First, what if we compare graphs? Here we see a graph of
$f$:
\begin{image}
\begin{tikzpicture}
\begin{axis}[
domain=-2:4,
axis lines =middle, xlabel=$x$, ylabel=$y$,
every axis y label/.style={at=(current axis.above origin),anchor=south},
every axis x label/.style={at=(current axis.right of origin),anchor=west},
xtick={-2,...,4},
ytick={-3,...,3},
]
\addplot [very thick, penColor, smooth] {x-1};
\addplot[color=penColor,fill=background,only marks,mark=*] coordinates{(2,1)}; %% open hole
\end{axis}
\end{tikzpicture}
%% \caption{A plot of $f(x)=\protect\frac{x^2 - 3x + 2}{x-2}$. Here we
%% can see that for each input (any value on the $x$-axis except for
%% $x=2$), there is exactly one output (a value on the $y$-axis).}
%% \label{plot:point undfed fxn}
\end{image}
On the other hand, here is a graph of $g$:
\begin{image}
\begin{tikzpicture}
\begin{axis}[
domain=-2:4,
axis lines =middle, xlabel=$x$, ylabel=$y$,
every axis y label/.style={at=(current axis.above origin),anchor=south},
every axis x label/.style={at=(current axis.right of origin),anchor=west},
xtick={-2,...,4},
ytick={-3,...,3},
]
\addplot [very thick, penColor, smooth] {x-1};
\end{axis}
\end{tikzpicture}
%% \caption{A plot of $f(x)=\protect\frac{x^2 - 3x + 2}{x-2}$. Here we
%% can see that for each input (any value on the $x$-axis except for
%% $x=2$), there is exactly one output (a value on the $y$-axis).}
%% \label{plot:point undfed fxn}
\end{image}
Second, what if we compare the domains?

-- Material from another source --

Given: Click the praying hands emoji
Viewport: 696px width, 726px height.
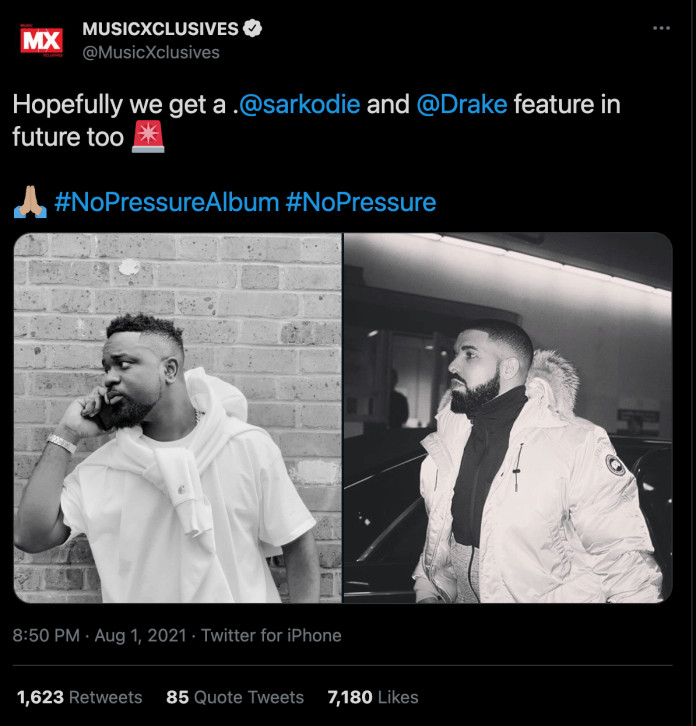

We cannot evaluate $f$ at
$x=\answer[given]{2}$. This is where $f$ is undefined. On the other
hand, there is no value of $x$ where we cannot evaluate $g$. In other
words, the domain of $g$ is $(-\infty, \infty)$.
Since these two functions do not have the same graph, and they do not
have the same domain, they must not be the same function.
However, if we look at the two functions everywhere except at $x = 2$,
we can say that $f(x)=g(x)$. In other words,
\[
f(x)=x-1\qquad\text{when}\qquad \text{$x \ne 2$}.
\]
From this example we see that it is critical to consider the domain and
range of a function.
\end{explanation}
\end{example}
\end{document}